Çalışma, üriner sistem infeksiyonu, pnömoni, HIV, hepatit türleri, COVID-19, deri ve yumuşak doku infeksiyonları ve tüberküloz gibi çeşitli infeksiyon hastalıklarıyla ilgili sosyal medya, klinisyenler ve rehberlerden alınan 200 soru kullanılarak gerçekleştirilmiş. Puanlama sistemi uyarınca, tamamen doğru yanıtlara 1 puan, tamamen yanlış yanıtlara ise 4 puan verilmiş. Yeniden üretilebilirliği değerlendirmek için her soru ayrı bilgisayarlarda iki kez sorulmuş. Çalışmada ChatGPT’ye 200 soru yönlendirilmiş: bu soruların 107’si sosyal medya platformlarından ve 93’ü rehberlerden seçilmiş. Sorular, üriner sistem infeksiyonları (n=18 soru), pnömoni (n=22), HIV (n=39), hepatit B ve C (n=53), COVID-19 (n=11), deri ve yumuşak doku infeksiyonları (n=38) ve tüberküloz (n=19) gibi konuları kapsamış.
En düşük doğruluk oranı üriner sİstem infeksiyonları için ve %72 olarak belirlenmiş. ChatGPT, sosyal medya platformu sorularının %92’sini doğru yanıtlamışken rehber sorularının %69’unu doğru yanıtlamış. (p=0.001; OR=5.48, % 95 GA =2.29-13.11). Bu çalışma, sosyal medya platformlarından gelen soruları oldukça doğru bir şekilde yanıtlasa da sağlık profesyonellerinin ChatGPT kullanırken dikkatli olmalarını önermektedir.
Tunçer G, Güçlü KG. How reliable is ChatGPT as a novel consultant in infectious diseases and clinical microbiology? Infect Dis Clin Microbiol. 2024;55-9.
Bu derleme yazıda hepimizin kafasını kurcalayan ve zaman zaman tedirgin edici, kimi zaman umut verici yapay zekanın tıpta kullanımı konusunda uzmanlık alanımızın geleceği konusu tartışılıp bazı öneriler getirilmiş.

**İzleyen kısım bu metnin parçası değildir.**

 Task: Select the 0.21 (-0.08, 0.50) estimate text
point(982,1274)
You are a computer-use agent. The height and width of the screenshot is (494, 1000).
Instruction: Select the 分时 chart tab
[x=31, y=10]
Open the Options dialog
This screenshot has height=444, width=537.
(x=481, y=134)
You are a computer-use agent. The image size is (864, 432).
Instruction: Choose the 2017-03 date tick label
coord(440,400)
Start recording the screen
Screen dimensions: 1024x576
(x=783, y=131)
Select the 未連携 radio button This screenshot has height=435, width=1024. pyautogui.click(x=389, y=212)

Yazının özeti şu şekildedir: “Yapay zekanın (AI) hızlı ilerlemesiyle birlikte infeksiyon hastalıkları (ID) alanı hem yenilik hem de bozulmayla karşı karşıyadır. Yapay zeka ve makine öğrenimi, derin öğrenme ve büyük dil modelleri dahil olmak üzere alt alanları, ID klinisyenlerinin karar verme sürecini destekleyebilir ve iş akışlarını kolaylaştırabilir. Yapay zeka modelleri, hastalığın daha erken tespit edilmesine, daha kişiselleştirilmiş ampirik tedavi önerilerine, daha yüksek verimli antimikrobiyal yönetimi ve enfeksiyon önleme stratejilerini desteklemek için insan kaynaklarının tahsis edilmesine yardımcı olabilir. Yapay zekanın ID uzmanlarının rolünün yerini alması pek olası değildir, ancak bunun yerine onu güçlendirebilir. Ancak, güvenli ve etkili bir uygulama sağlamak için sınırlamaların dikkatli bir şekilde ele alınması ve hafifletilmesi gerekecektir. ID uzmanları, eğitim ve öğretime katılarak, hasta bakımını iyileştirmeye yardımcı olacak yapay zeka kullanım örneklerini belirleyerek, algoritmaları tasarlayarak, doğrulayarak ve değerlendirerek hasta bakımındaki hayati rollerini savunmaya devam ederek yapay zeka uygulamasına katılabilir.”
Langford BJ, Branch-Elliman W, Nori P, Marra AR, Bearman G. Confronting the disruption of the infectious diseases workforce by artificial intelligence: what this means for us and what we can do about it. Open Forum Infect Dis. 2024; 11 (3): ofae053.